Directions for this task:
For this exercise, return all the data exactly as it stands.

Records for processing:
┌────────

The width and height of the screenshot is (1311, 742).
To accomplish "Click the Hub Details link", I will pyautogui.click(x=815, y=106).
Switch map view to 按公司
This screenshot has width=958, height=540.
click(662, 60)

└────────

Exercise answer:
The width and height of the screenshot is (1311, 742).
To accomplish "Click the Hub Details link", I will pyautogui.click(x=815, y=106).
Switch map view to 按公司
This screenshot has width=958, height=540.
click(662, 60)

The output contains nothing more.